[[ Source document open ]]
What are the biggest positives and the key risks you see for 2026?
2026 has several strong positives: the sheer amount of capital now available with banks and NBFCs is ultimately great for customers; the RBI’s push toward simplicity, customer‑centricity, and technology adoption is reshaping the system for the better; and improved rate transmission is forcing all of us to become more digital, more efficient, and more disciplined on costs. Add to that a solid, consumption‑led growth story, and the overall environment looks healthy. At the same time, the risks are real — excess of anything is harmful, whether it’s liquidity, aggression, or risk‑taking. With competition only getting more intense, we must stay balanced, measured, and disciplined in how we play the game.
Which segment are you most bullish on?
SME — without doubt. SME is integral to India’s growth story. At Kotak, SME already forms about 25% of the lending book. Our aspiration is to grow this segment much faster than wholesale banking. We are digitising end‑to‑end, improving delivery, reducing cost‑to‑serve, and building ecosystem banking — not just lending, but salary accounts, promoter accounts, family banking, everything. We want to be their holistic banker.
With 10-year G-Sec yields around 6.60% and policy rates softening, will large corporates return to banks for funding?
Not significantly. Even though capital market rates have inched up slightly, the delta still favours the market. Banks are not designed for very long‑term financing, and our cost of funds is higher. For AA‑and‑above corporates, capital markets will remain the cheaper option.
If corporate capex remains muted, where does growth come from for your bank?
Even if large corporate capex doesn’t pick up meaningfully, our growth engines remain very clear. We continue to focus on trade and transaction banking, where we see strong, steady demand; on SMEs, which are integral to the country’s growth story and a core part of our strategy; and on retail assets, which are closely aligned with the broader consumption momentum in the economy. These three pillars — transaction banking, SMEs, and retail — continue to drive our growth irrespective of the corporate capex cycle.
What is your outlook for 2026 specifically for Kotak Bank?
Our focus areas remain SME, transaction banking, customer service, and retail assets. We will be more aggressive in retail assets, but always guided by risk‑return metrics. It will be a balanced mix of secured and unsecured.
[[ Source document closed ]]
▶ **How to complete this task**
Please state roughly what share of Kotak's lending book the SME segment makes up, according to the interview above.
[[ Dataset content open ]]
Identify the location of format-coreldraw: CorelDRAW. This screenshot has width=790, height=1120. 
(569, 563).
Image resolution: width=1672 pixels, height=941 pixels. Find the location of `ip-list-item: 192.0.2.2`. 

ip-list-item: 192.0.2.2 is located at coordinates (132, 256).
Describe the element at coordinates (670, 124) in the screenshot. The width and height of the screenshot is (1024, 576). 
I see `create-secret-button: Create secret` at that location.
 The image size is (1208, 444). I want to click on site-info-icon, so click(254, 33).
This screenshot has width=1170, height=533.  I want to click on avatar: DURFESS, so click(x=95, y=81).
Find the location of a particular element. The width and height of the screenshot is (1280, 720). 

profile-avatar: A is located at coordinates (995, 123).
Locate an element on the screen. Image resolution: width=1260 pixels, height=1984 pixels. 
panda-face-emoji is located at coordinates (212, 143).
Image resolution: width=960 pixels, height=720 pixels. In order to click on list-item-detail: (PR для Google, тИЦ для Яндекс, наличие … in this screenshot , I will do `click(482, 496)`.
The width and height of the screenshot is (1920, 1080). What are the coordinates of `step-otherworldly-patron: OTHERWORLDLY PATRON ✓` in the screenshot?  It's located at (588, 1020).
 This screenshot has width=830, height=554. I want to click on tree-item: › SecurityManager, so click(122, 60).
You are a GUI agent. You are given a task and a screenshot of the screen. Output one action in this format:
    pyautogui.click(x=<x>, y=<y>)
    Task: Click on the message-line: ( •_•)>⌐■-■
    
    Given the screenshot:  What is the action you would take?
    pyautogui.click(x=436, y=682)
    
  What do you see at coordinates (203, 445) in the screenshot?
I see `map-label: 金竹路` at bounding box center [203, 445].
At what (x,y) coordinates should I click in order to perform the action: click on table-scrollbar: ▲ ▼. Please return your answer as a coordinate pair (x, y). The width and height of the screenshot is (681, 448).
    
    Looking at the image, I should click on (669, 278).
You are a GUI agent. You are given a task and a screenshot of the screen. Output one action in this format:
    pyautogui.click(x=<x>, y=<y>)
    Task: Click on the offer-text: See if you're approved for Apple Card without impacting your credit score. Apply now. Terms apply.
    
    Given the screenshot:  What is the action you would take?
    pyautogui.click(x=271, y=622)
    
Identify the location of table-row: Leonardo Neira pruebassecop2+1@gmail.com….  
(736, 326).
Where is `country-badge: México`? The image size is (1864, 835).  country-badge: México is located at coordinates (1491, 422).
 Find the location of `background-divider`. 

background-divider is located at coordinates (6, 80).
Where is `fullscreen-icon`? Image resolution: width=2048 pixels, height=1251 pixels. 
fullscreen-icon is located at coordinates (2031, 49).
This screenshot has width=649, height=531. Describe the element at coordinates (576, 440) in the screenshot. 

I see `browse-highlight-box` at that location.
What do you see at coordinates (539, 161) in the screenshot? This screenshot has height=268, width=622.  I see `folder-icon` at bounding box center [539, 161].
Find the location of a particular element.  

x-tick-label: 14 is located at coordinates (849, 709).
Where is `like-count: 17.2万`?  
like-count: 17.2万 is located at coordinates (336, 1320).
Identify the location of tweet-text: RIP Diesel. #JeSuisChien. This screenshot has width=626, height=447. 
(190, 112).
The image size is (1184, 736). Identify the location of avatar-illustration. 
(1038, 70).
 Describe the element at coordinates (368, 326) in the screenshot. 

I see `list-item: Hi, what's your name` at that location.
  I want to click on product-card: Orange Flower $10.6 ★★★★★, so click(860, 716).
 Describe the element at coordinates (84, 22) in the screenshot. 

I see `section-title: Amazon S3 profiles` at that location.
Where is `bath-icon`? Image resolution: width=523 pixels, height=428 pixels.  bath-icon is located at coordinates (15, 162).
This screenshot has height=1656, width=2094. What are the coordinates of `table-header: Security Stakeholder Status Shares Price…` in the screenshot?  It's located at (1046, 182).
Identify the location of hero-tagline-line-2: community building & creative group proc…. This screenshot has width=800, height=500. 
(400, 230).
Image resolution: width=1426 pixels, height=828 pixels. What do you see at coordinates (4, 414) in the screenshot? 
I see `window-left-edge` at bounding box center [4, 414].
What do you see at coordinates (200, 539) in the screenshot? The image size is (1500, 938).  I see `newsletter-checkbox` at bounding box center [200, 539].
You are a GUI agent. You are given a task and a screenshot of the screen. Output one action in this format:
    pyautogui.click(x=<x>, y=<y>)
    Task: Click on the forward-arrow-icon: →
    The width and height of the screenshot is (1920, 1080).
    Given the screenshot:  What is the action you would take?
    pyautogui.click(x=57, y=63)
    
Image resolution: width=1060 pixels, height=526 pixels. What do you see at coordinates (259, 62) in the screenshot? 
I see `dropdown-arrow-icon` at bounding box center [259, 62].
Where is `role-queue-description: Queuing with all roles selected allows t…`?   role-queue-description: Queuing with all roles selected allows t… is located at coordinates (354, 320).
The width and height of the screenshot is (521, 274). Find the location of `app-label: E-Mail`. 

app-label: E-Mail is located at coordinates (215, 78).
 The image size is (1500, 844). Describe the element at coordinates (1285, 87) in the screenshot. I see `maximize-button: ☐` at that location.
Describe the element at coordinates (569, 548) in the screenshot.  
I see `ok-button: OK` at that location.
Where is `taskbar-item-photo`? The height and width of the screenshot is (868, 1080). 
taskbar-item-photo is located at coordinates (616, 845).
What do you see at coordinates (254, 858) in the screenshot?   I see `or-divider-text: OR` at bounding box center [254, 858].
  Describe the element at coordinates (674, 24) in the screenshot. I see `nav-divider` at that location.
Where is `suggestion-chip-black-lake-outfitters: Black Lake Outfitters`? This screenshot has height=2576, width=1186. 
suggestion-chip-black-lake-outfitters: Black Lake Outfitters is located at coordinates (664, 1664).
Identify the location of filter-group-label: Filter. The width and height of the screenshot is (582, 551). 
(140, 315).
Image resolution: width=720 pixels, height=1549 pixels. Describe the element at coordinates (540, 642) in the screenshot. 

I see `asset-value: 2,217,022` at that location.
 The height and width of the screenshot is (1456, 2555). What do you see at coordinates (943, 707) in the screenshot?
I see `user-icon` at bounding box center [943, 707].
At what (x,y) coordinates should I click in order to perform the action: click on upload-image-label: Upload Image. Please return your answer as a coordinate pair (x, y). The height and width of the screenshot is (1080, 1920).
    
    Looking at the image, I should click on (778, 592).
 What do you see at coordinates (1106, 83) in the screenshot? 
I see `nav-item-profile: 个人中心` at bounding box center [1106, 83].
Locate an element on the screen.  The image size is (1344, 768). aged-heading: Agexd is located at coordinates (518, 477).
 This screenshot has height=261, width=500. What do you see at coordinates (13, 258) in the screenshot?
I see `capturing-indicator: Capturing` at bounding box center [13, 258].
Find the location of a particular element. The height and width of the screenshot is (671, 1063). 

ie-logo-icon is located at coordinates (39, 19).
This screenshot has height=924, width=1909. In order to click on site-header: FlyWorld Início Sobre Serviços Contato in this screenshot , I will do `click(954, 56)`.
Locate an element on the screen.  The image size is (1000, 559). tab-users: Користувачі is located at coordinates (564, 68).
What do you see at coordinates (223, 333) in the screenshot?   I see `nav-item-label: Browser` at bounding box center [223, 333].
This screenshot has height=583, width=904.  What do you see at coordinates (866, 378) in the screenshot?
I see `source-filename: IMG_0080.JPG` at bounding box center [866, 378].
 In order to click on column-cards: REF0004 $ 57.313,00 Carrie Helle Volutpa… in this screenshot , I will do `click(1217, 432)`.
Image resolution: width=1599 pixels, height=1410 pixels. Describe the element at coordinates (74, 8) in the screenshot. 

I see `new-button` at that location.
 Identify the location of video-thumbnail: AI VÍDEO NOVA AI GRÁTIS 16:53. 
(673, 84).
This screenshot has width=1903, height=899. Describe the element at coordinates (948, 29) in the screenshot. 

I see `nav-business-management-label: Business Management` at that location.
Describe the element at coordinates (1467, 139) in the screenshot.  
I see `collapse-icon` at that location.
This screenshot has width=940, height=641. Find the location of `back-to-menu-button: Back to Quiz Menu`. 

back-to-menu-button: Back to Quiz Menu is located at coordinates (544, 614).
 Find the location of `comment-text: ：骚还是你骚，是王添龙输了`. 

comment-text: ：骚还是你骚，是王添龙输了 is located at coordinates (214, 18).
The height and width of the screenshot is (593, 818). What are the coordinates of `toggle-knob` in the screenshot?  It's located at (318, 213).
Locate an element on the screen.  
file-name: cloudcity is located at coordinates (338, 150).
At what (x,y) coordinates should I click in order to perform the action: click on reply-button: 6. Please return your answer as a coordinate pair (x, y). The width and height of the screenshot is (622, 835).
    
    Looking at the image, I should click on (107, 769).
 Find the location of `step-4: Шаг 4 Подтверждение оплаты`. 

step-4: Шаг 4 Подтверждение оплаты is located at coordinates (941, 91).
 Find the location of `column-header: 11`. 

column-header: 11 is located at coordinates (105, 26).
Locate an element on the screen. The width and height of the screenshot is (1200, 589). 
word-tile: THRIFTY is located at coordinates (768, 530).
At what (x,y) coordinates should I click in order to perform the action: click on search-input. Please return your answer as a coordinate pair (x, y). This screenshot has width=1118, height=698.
[[ Dataset content closed ]]
▶ **Answer to the problem**
About 25%.